→ TASK DIRECTIONS:
Rewrite every line of the listing below, requests included. Multiply each coordinate in the answers by 1.75 and round to the nearest whole number, with halves rounding up.

→ SUPPLIED DATA:
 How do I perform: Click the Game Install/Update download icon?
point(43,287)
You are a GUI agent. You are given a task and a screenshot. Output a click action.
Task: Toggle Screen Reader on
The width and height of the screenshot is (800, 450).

→ TASK RESPONSE:
 How do I perform: Click the Game Install/Update download icon?
point(75,502)
You are a GUI agent. You are given a task and a screenshot. Output a click action.
Task: Toggle Screen Reader on
The width and height of the screenshot is (800, 450).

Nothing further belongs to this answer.